Explotaron las redes sociales y el mundo entero quiso saber más sobre la oncena amazónica, hasta ese día desconocida para muchos. No era un equipo de historia, no era un grande, no era el Santos, por ejemplo. Algunos de los titulares, incluso, hablaban de que Messi, un astro conocido mundialmente había estado montado días antes en esa aeronave y que La Vinotinto la había usado para sus traslados.
Gestos de grandeza
La Confederación Sudamericana de Fútbol (Conmebol) levantó la voz y suspendió todas las actividades relacionadas con la institución, incluyendo la final de la copa. Buen primer gesto, sin titubear y apenas horas después del accidente.
De inmediato, los jugadores del Atlético Nacional, entre ellos el venezolano Alejandro “Lobito” Guerra y el panameño Roderick Miller, se manifestaron pidiendo que el título de la Copa Sudamericana le fuese otorgado al Chapecoense, esto con la idea de rendir tributo ante sus colegas, familiares y amigos.
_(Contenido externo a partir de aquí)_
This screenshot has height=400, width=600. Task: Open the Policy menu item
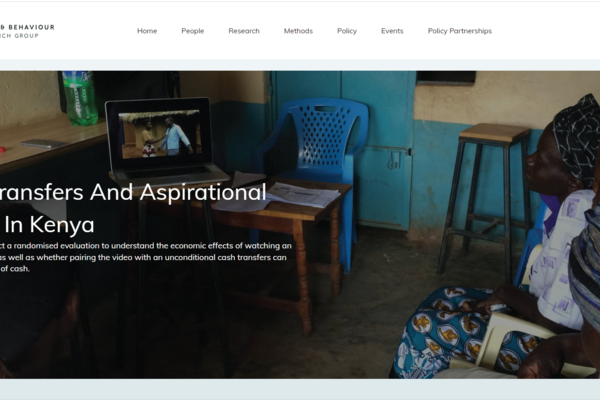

Particularmente creo que el gesto de estos cuatro clubes, Palmeiras, Santos, Corinthians y Sao Paulo, de solicitar ante la Federación Brasileña de Fútbol medidas de “solidaridad” para el Chapecoense, entre ellas que el equipo no descienda a segunda división en los próximos tres años y préstamos gratuitos de jugadores para la próxima temporada, es uno de los más grandes que se haya visto en el deporte.
Cuando ocurren tragedias como esta, atrás quedan las rivalidades, las enemistades entre jugadores, y entonces debe prevalecer el apoyo, la fe y fuerza en avanzar. No hay de otra. Llorar juntos, calmarse y seguir unidos es lo que toca. El deporte pierde valiosas piezas, pero gana en solidaridad y en unión.
Con el poco tiempo que tenía en la Primera División de Brasil, desde 2014, el Chapecoense había demostrado ser un club de garra, de entrega y así seguirá siendo. Es un golpe extremadamente duro, pero que irán superando.